Rien qu’autour des villages de Rubaya et Kibabi, on dénombre près de 40 000 personnes déplacées. Ces familles vivent dans des conditions extrêmement précaires et une épidémie de choléra y fait des victimes. Par ailleurs, les populations redoutent de se rendre dans les centres de santé. A l’exception des consultations d’urgence, pour lesquelles nous constatons une nette augmentation des victimes de violence, nous voyons une forte diminution des admissions dans notre hôpital. Or, nous savons que les besoins existent mais que les gens ont peur de se déplacer. Un exemple : les grossesses à risque sont nombreuses dans la région. En temps normal, entre 5 et 15 femmes sur 100 ont besoin d’accoucher par césarienne. Ces dernières semaines, ces femmes arrivent en nombre beaucoup moins important. En novembre, la moitié des lits étaient vides alors qu’à l’habitude, nos lits sont presque tous occupés. C’est très préoccupant. Ces femmes n’auront pas d’autres alternatives et seront forcées d’accoucher seules, sans aide. Nous savons que certaines d’entre elles ne survivront pas...

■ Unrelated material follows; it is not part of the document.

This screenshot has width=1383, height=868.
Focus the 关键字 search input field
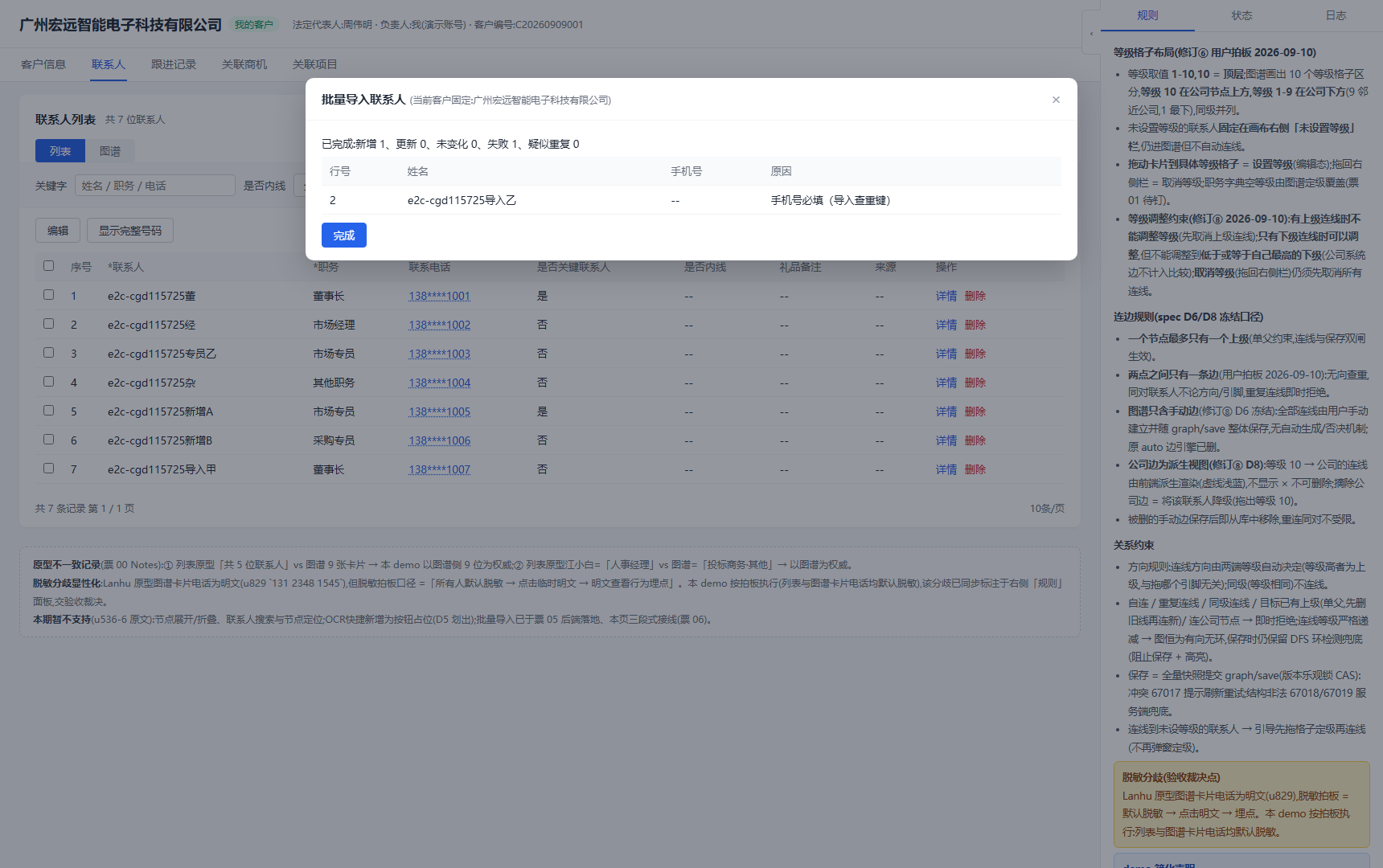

Qu’en est-il des conséquences pour MSF ?

Alors que les gens osent moins sortir de chez eux, ce sont les équipes MSF elles-mêmes qui sont amenées à se déplacer. Nous devons souvent traverser les lignes de front pour apporter des soins médicaux aux populations. Nous assurons aussi un service d’ambulance et de référence vers l’hôpital. Dans le camp de déplacés de Rubaya, nous soutenons un centre de santé et avons établi un centre de prise en charge pour le choléra. En trois semaines à peine, l’équipe a réalisé plus de 3 000 consultations médicales et notre centre de traitement du choléra a reçu 199 patients, dont quatre sont malheureusement décédés. Les besoins sont immenses et les organisations d’aide trop peu présentes.

Que souhaite MSF ?

Nous aimerions attirer l’attention sur la situation humanitaire de ce territoire isolé et voir l’arrivée ou le retour d’autres organisations d’aide. Un retour au calme dans un avenir proche parait peu probable. Le territoire de Masisi à lui seul représente à peu près autant de personnes que la ville de Goma et les besoins humanitaires y sont au moins aussi importants. Pourtant, beaucoup moins d’organisations y travaillent. Suite aux combats de ces dernières semaines, les équipes MSF s’y sont retrouvées seules. Masisi est le théâtre d’une situation de violence moins médiatisée mais tout aussi critique.
 

MSF soutient l’hôpital général de Masisi depuis 2007 et y offre des soins de santé primaires et secondaires gratuits. Entre janvier et septembre 2012, MSF y a hospitalisé plus de 5.800 patients, effectué 1.320 interventions chirurgicales, admis 462 enfants malnutris ainsi que 653 femmes enceintes.